§ THE TASK: Write out each entry word for word.

§ MATERIAL SUPPLIED:
━━━━

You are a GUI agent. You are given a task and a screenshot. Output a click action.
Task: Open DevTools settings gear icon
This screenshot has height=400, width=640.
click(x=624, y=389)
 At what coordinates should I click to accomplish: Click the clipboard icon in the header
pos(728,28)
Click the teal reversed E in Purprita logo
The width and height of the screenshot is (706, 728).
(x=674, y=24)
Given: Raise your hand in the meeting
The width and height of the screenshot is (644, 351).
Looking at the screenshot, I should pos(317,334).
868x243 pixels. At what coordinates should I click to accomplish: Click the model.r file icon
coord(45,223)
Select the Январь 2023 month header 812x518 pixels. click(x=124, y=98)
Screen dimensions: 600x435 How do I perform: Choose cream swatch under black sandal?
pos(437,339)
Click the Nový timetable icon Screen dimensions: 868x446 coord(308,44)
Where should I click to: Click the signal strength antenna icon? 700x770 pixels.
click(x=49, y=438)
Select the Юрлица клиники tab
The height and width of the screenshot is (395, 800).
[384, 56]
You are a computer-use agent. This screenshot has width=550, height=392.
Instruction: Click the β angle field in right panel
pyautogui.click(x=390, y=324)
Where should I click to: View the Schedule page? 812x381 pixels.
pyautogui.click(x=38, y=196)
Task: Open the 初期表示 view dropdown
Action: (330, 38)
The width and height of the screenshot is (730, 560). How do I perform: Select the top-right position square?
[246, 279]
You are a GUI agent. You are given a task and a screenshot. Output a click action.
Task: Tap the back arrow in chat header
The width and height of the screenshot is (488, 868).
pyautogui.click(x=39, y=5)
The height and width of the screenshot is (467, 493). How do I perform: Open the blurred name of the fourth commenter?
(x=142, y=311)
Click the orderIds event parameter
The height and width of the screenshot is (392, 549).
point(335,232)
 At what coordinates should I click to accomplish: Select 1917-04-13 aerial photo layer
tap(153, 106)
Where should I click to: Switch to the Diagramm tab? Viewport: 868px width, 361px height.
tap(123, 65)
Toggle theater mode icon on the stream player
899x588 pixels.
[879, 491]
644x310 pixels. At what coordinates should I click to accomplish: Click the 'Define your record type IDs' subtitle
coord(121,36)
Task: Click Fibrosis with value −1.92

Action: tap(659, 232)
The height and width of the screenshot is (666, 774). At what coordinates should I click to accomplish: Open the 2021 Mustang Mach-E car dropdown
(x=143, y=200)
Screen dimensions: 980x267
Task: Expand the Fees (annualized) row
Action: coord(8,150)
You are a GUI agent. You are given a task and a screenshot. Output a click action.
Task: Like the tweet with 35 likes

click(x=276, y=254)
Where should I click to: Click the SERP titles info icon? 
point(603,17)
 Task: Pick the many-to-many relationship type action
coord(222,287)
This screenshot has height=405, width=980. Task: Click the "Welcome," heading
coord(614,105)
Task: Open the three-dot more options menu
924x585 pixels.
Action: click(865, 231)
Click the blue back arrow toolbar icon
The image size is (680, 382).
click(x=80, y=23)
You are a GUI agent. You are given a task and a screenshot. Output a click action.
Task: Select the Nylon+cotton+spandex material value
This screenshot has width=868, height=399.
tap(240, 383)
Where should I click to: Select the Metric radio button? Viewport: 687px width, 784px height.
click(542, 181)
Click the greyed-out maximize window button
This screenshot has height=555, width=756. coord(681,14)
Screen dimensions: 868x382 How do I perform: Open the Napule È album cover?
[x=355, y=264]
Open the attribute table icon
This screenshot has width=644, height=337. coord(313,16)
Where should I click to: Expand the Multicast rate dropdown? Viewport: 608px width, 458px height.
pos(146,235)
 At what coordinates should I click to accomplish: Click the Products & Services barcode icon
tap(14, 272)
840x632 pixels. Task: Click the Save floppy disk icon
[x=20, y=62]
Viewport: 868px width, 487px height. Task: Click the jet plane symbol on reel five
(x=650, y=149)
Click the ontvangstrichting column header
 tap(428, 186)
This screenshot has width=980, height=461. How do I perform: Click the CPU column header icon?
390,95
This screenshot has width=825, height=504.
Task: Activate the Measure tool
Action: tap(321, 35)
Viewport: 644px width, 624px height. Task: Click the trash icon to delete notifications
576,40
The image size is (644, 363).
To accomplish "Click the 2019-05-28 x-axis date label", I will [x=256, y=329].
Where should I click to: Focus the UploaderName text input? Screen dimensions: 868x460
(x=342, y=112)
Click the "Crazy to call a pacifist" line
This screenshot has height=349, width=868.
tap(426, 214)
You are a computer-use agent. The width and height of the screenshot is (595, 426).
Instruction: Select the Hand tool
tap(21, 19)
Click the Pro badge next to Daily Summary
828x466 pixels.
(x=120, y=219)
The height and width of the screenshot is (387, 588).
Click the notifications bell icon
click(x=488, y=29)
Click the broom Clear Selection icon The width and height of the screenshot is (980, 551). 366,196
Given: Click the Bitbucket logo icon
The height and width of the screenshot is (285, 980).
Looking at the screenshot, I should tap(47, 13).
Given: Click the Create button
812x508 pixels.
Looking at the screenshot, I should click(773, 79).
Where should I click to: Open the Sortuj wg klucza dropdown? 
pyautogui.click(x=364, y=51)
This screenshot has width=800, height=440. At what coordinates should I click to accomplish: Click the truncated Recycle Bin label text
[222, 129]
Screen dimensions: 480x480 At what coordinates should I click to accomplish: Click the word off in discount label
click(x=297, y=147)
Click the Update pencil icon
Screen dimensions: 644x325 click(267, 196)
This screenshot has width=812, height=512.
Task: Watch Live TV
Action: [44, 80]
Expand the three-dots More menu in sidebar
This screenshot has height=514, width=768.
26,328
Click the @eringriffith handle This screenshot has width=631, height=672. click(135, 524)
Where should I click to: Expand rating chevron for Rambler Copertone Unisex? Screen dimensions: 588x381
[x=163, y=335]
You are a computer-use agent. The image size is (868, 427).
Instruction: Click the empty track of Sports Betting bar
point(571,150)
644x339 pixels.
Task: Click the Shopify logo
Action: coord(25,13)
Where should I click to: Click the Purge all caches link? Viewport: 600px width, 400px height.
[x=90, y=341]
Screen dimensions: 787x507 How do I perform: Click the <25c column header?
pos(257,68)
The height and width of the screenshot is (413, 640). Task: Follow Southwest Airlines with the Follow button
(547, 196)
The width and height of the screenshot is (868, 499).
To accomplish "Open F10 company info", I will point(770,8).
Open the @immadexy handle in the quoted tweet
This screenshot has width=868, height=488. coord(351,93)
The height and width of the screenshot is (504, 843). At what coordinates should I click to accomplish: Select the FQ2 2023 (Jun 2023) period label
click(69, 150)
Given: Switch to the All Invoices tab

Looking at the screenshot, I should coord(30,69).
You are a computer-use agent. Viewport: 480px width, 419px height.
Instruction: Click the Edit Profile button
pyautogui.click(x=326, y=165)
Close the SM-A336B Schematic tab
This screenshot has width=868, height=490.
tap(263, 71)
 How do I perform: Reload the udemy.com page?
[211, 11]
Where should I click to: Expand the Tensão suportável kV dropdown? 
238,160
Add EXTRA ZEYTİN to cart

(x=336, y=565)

━━━━

§ RESULT FOR THIS EXERCISE:
You are a GUI agent. You are given a task and a screenshot. Output a click action.
Task: Open DevTools settings gear icon
This screenshot has height=400, width=640.
click(x=624, y=389)
 At what coordinates should I click to accomplish: Click the clipboard icon in the header
pos(728,28)
Click the teal reversed E in Purprita logo
The width and height of the screenshot is (706, 728).
(x=674, y=24)
Given: Raise your hand in the meeting
The width and height of the screenshot is (644, 351).
Looking at the screenshot, I should pos(317,334).
868x243 pixels. At what coordinates should I click to accomplish: Click the model.r file icon
coord(45,223)
Select the Январь 2023 month header 812x518 pixels. click(x=124, y=98)
Screen dimensions: 600x435 How do I perform: Choose cream swatch under black sandal?
pos(437,339)
Click the Nový timetable icon Screen dimensions: 868x446 coord(308,44)
Where should I click to: Click the signal strength antenna icon? 700x770 pixels.
click(x=49, y=438)
Select the Юрлица клиники tab
The height and width of the screenshot is (395, 800).
[384, 56]
You are a computer-use agent. This screenshot has width=550, height=392.
Instruction: Click the β angle field in right panel
pyautogui.click(x=390, y=324)
Where should I click to: View the Schedule page? 812x381 pixels.
pyautogui.click(x=38, y=196)
Task: Open the 初期表示 view dropdown
Action: (330, 38)
The width and height of the screenshot is (730, 560). How do I perform: Select the top-right position square?
[246, 279]
You are a GUI agent. You are given a task and a screenshot. Output a click action.
Task: Tap the back arrow in chat header
The width and height of the screenshot is (488, 868).
pyautogui.click(x=39, y=5)
The height and width of the screenshot is (467, 493). How do I perform: Open the blurred name of the fourth commenter?
(x=142, y=311)
Click the orderIds event parameter
The height and width of the screenshot is (392, 549).
point(335,232)
 At what coordinates should I click to accomplish: Select 1917-04-13 aerial photo layer
tap(153, 106)
Where should I click to: Switch to the Diagramm tab? Viewport: 868px width, 361px height.
tap(123, 65)
Toggle theater mode icon on the stream player
899x588 pixels.
[879, 491]
644x310 pixels. At what coordinates should I click to accomplish: Click the 'Define your record type IDs' subtitle
coord(121,36)
Task: Click Fibrosis with value −1.92

Action: tap(659, 232)
The height and width of the screenshot is (666, 774). At what coordinates should I click to accomplish: Open the 2021 Mustang Mach-E car dropdown
(x=143, y=200)
Screen dimensions: 980x267
Task: Expand the Fees (annualized) row
Action: coord(8,150)
You are a GUI agent. You are given a task and a screenshot. Output a click action.
Task: Like the tweet with 35 likes

click(x=276, y=254)
Where should I click to: Click the SERP titles info icon? 
point(603,17)
 Task: Pick the many-to-many relationship type action
coord(222,287)
This screenshot has height=405, width=980. Task: Click the "Welcome," heading
coord(614,105)
Task: Open the three-dot more options menu
924x585 pixels.
Action: click(865, 231)
Click the blue back arrow toolbar icon
The image size is (680, 382).
click(x=80, y=23)
You are a GUI agent. You are given a task and a screenshot. Output a click action.
Task: Select the Nylon+cotton+spandex material value
This screenshot has width=868, height=399.
tap(240, 383)
Where should I click to: Select the Metric radio button? Viewport: 687px width, 784px height.
click(542, 181)
Click the greyed-out maximize window button
This screenshot has height=555, width=756. coord(681,14)
Screen dimensions: 868x382 How do I perform: Open the Napule È album cover?
[x=355, y=264]
Open the attribute table icon
This screenshot has width=644, height=337. coord(313,16)
Where should I click to: Expand the Multicast rate dropdown? Viewport: 608px width, 458px height.
pos(146,235)
 At what coordinates should I click to accomplish: Click the Products & Services barcode icon
tap(14, 272)
840x632 pixels. Task: Click the Save floppy disk icon
[x=20, y=62]
Viewport: 868px width, 487px height. Task: Click the jet plane symbol on reel five
(x=650, y=149)
Click the ontvangstrichting column header
 tap(428, 186)
This screenshot has width=980, height=461. How do I perform: Click the CPU column header icon?
390,95
This screenshot has width=825, height=504.
Task: Activate the Measure tool
Action: tap(321, 35)
Viewport: 644px width, 624px height. Task: Click the trash icon to delete notifications
576,40
The image size is (644, 363).
To accomplish "Click the 2019-05-28 x-axis date label", I will [x=256, y=329].
Where should I click to: Focus the UploaderName text input? Screen dimensions: 868x460
(x=342, y=112)
Click the "Crazy to call a pacifist" line
This screenshot has height=349, width=868.
tap(426, 214)
You are a computer-use agent. The width and height of the screenshot is (595, 426).
Instruction: Select the Hand tool
tap(21, 19)
Click the Pro badge next to Daily Summary
828x466 pixels.
(x=120, y=219)
The height and width of the screenshot is (387, 588).
Click the notifications bell icon
click(x=488, y=29)
Click the broom Clear Selection icon The width and height of the screenshot is (980, 551). 366,196
Given: Click the Bitbucket logo icon
The height and width of the screenshot is (285, 980).
Looking at the screenshot, I should tap(47, 13).
Given: Click the Create button
812x508 pixels.
Looking at the screenshot, I should click(773, 79).
Where should I click to: Open the Sortuj wg klucza dropdown? 
pyautogui.click(x=364, y=51)
This screenshot has width=800, height=440. At what coordinates should I click to accomplish: Click the truncated Recycle Bin label text
[222, 129]
Screen dimensions: 480x480 At what coordinates should I click to accomplish: Click the word off in discount label
click(x=297, y=147)
Click the Update pencil icon
Screen dimensions: 644x325 click(267, 196)
This screenshot has width=812, height=512.
Task: Watch Live TV
Action: [44, 80]
Expand the three-dots More menu in sidebar
This screenshot has height=514, width=768.
26,328
Click the @eringriffith handle This screenshot has width=631, height=672. click(135, 524)
Where should I click to: Expand rating chevron for Rambler Copertone Unisex? Screen dimensions: 588x381
[x=163, y=335]
You are a computer-use agent. The image size is (868, 427).
Instruction: Click the empty track of Sports Betting bar
point(571,150)
644x339 pixels.
Task: Click the Shopify logo
Action: coord(25,13)
Where should I click to: Click the Purge all caches link? Viewport: 600px width, 400px height.
[x=90, y=341]
Screen dimensions: 787x507 How do I perform: Click the <25c column header?
pos(257,68)
The height and width of the screenshot is (413, 640). Task: Follow Southwest Airlines with the Follow button
(547, 196)
The width and height of the screenshot is (868, 499).
To accomplish "Open F10 company info", I will point(770,8).
Open the @immadexy handle in the quoted tweet
This screenshot has width=868, height=488. coord(351,93)
The height and width of the screenshot is (504, 843). At what coordinates should I click to accomplish: Select the FQ2 2023 (Jun 2023) period label
click(69, 150)
Given: Switch to the All Invoices tab

Looking at the screenshot, I should coord(30,69).
You are a computer-use agent. Viewport: 480px width, 419px height.
Instruction: Click the Edit Profile button
pyautogui.click(x=326, y=165)
Close the SM-A336B Schematic tab
This screenshot has width=868, height=490.
tap(263, 71)
 How do I perform: Reload the udemy.com page?
[211, 11]
Where should I click to: Expand the Tensão suportável kV dropdown? 
238,160
Add EXTRA ZEYTİN to cart

(x=336, y=565)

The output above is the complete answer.